“There’s a Polish proverb that goes: Z kim sie zadajesz takim się stajesz — “You become the one you befriend” (Susan Tassone, St. Faustina Prayer Book for Adoration, 2018). Just how close a friend of Faustina I had become was about to be revealed in the most quirky way possible.
On January 1, 2015, I stumbled across a Saint’s Name Generator. A big fan of the saints and always looking to add to my #SaintPosse, my personal entourage of heavenly friends, I decided to give it a whirl. The instructions encouraged you to pray while the program scrambled the options before randomly choosing your saint. I clicked on the Show Me My Saint button and…
Up popped the name: St. Faustina.
I remember being disappointed—she was already part of my life. Perhaps we’d grown apart a bit, but Faustina had been my go-to intercessor during our very long and sometimes arduous adoption process. I wanted someone new, and I am embarrassed to admit—more exciting. The generator offered a do-over, and I took it. I cannot even tell you who the next Saint option was—clearly, I was still not feeling moved. Disappointed with the whole exercise, I closed it and moved on with 2015. Saintless.
Or so I thought…
Fast forward to the end of February 2015. My parish was hosting a Treasures of the Church exhibit. I am a big (self-proclaimed) Catholic Dork who adores all the unique traditions and elements that make up the Catholic Church, including the veneration of relics. There was no way I would have missed it! After the fascinating presentation by Fr. Carlos Martins in our church and before we trekked over to the exhibit in the Parish Center, Fr. Martins explains how he has seen a fascinating phenomenon occur with the Saints whose relics are contained in the collection.
He said, “be open to one of the saints to make a deeper connection with you, to reach out (so to speak) to you.” My friend and I, always ready for a cool mystical experience, headed over to the Parish Center to “find” our new friend.
There were rows and rows of tables with blue tablecloths and hundreds of thecas holding tiny pieces of some of our most beloved saints’ bones, teeth, or clothing. The thecas sat nestled inside various-sized reliquaries (the proper term for what I previously referred to as a ‘mini monstrance’). I stopped and prayed with Sts. Jean Vianney, Catherine of Siena, Anthony of Padua (while holding this relic, I had to make the joke — yes, out loud — “I bet Fr. Martins never misplaces this one”) as well as the relics of all the Apostles.
I passed my friend at one point and whispered, “I feel like I am speed dating.” We end up meeting again at the end of one of the long rows, directly in front of St. Faustina. Kathy motioned for me to venerate the relic first. I pick up the small reliquary (see pic inset) and blessed myself with it, then moved to touch my crucifix to the small glass window shielding Faustina’s relic.
When all of a sudden…
My necklace becomes COMPLETELY entangled in the reliquary. My friend is laughing too hard to assist me, and I am in too much shock (and embarrassment) to take command of my fingers. All around me, the faithful are reverently praying, some crying, others quietly venerating, and there I AM, completely entangled with this shiny mini monstrance! We finally compose ourselves to remove my new friend, happily because, at one point, I thought this trusting young saint was going to have to come home with me. A quite frowned upon behavior Fr. Martins made us clearly aware of before the venerating began — no borrowing or procuring a relic for your own!

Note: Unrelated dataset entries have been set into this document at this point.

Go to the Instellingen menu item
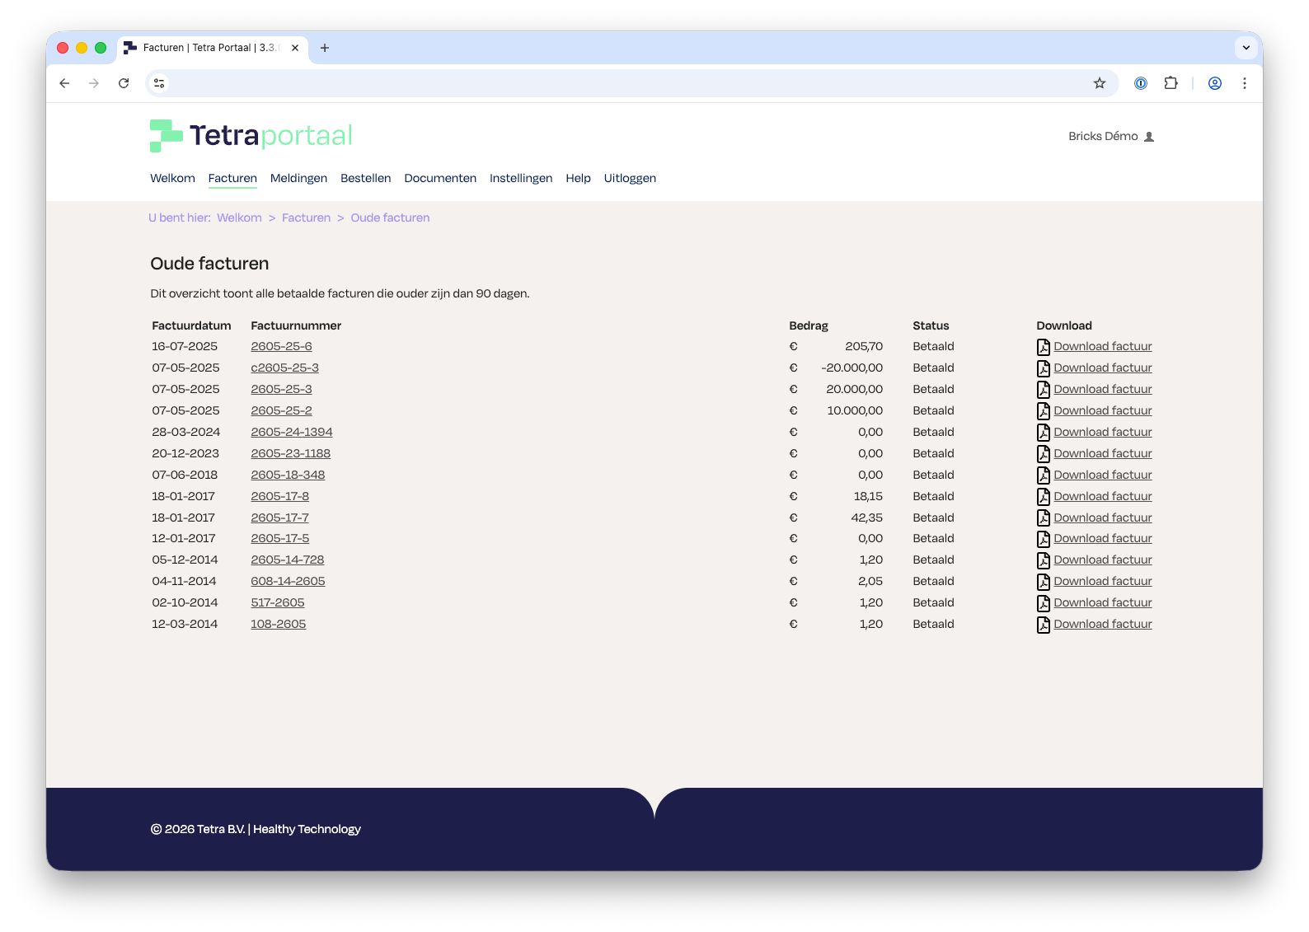The height and width of the screenshot is (932, 1309). (x=521, y=178)
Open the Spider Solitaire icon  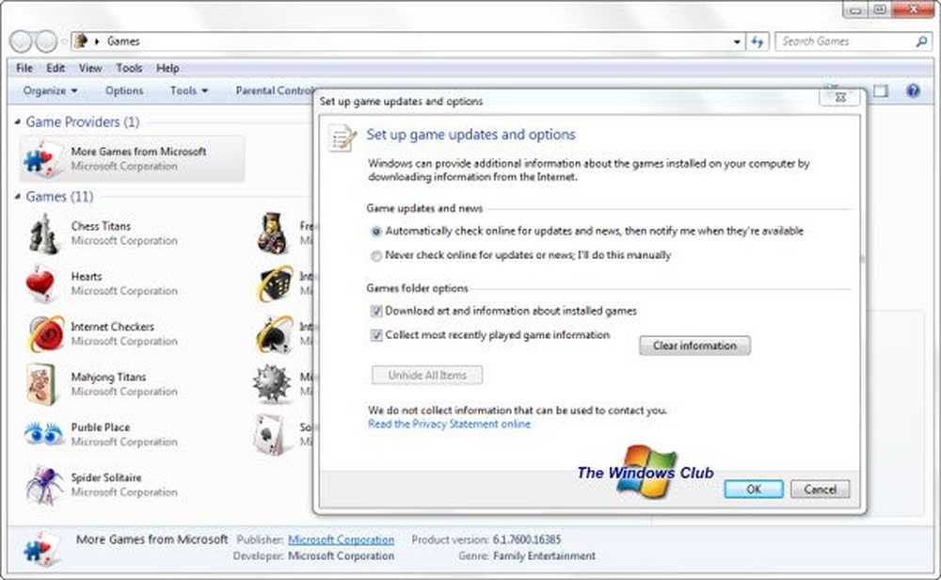43,484
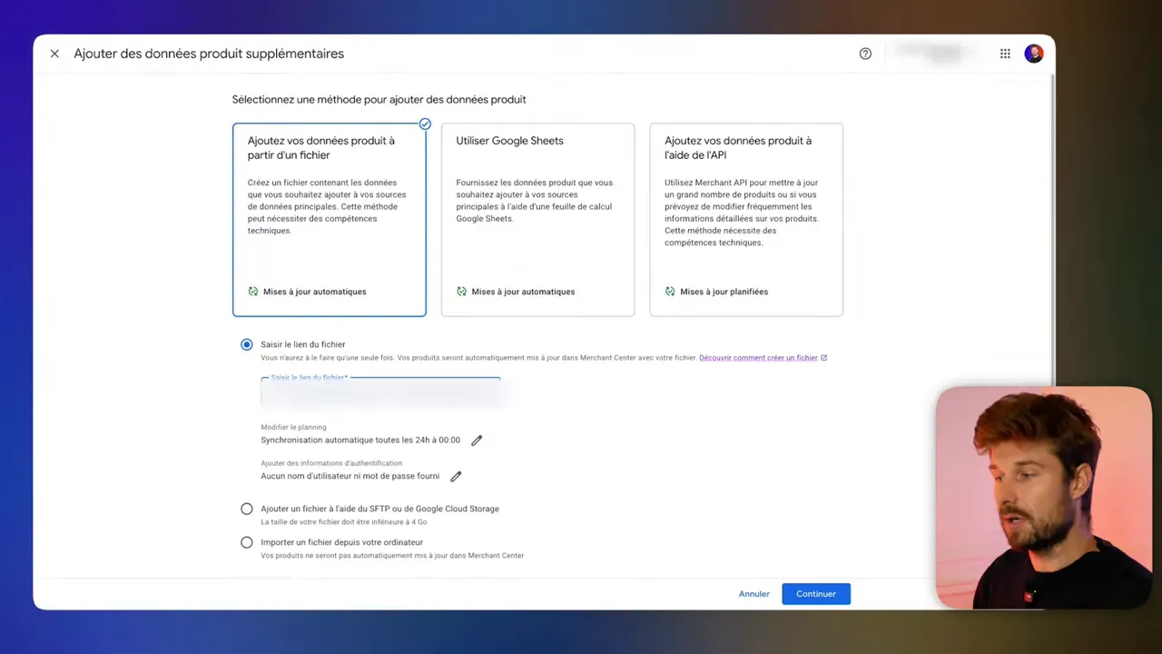Select the 'Utiliser Google Sheets' card
The width and height of the screenshot is (1162, 654).
coord(537,218)
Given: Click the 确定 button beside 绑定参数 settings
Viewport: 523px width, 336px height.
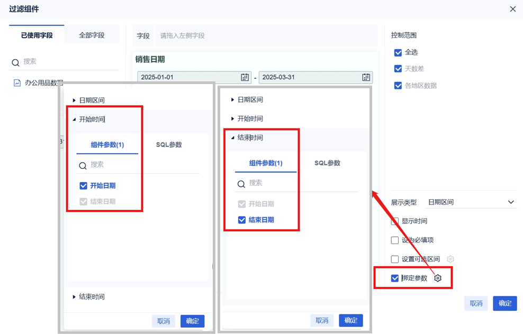Looking at the screenshot, I should click(504, 303).
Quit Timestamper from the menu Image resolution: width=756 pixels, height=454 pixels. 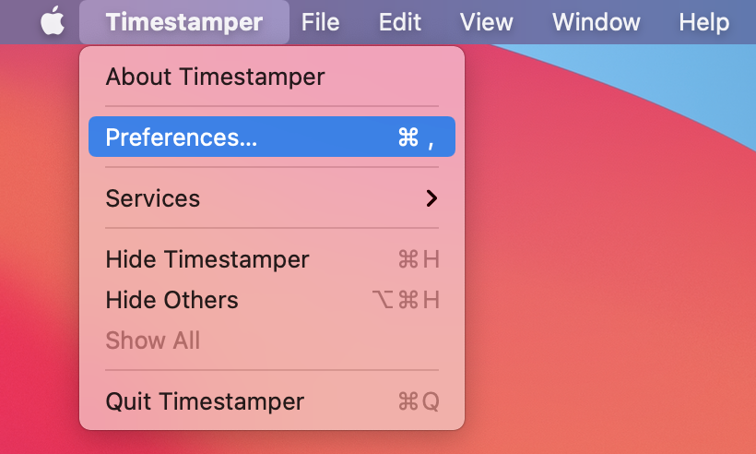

Relieved and back on the veneration track, I separated from both of my friends, the earthly and the new heavenly one. A few hours later, I received a text from Kathy with the picture I’ve included in this post, pointing out the only better photo would have been me ENTANGLED in it! Apparently, my earthly friends share my heavenly ones’ sense of humor!
But wait, there’s more…
Speaking of having a sense of humor, while researching for my contribution to Our Friend Faustina: Life Lessons in Divine Mercy, I learned this type of antics was right in character for St. Faustina. “According to Mrs. Sadowska, Helen [St. Faustina] was always devout, prayerful, and a regular participant in the services in the cathedral. But she was also noted that Helen was a such good humor and so witty that she easily could have become a professional comedienne. Her goodness, helpfulness and joyous laughter made her a very lovable person (Sister Sophia Michalenko, C.M.G.T., The Life of Faustina Kowalska, 1999, p. 22).
Honestly, I’m so grateful she reached out to me so that I would know that she was as fond of me as I of her. That is the beauty of saintly friendships; they are mutual. Rest assured, the relationship is not just you constantly begging for their help, but they are pleased to be your prayer partner, to be your ambassador to Christ — to be your friend on this journey of faith.
I am awfully happy I’ve added St. Faustina to my Saint Posse; I’m expecting a long-lasting friendship!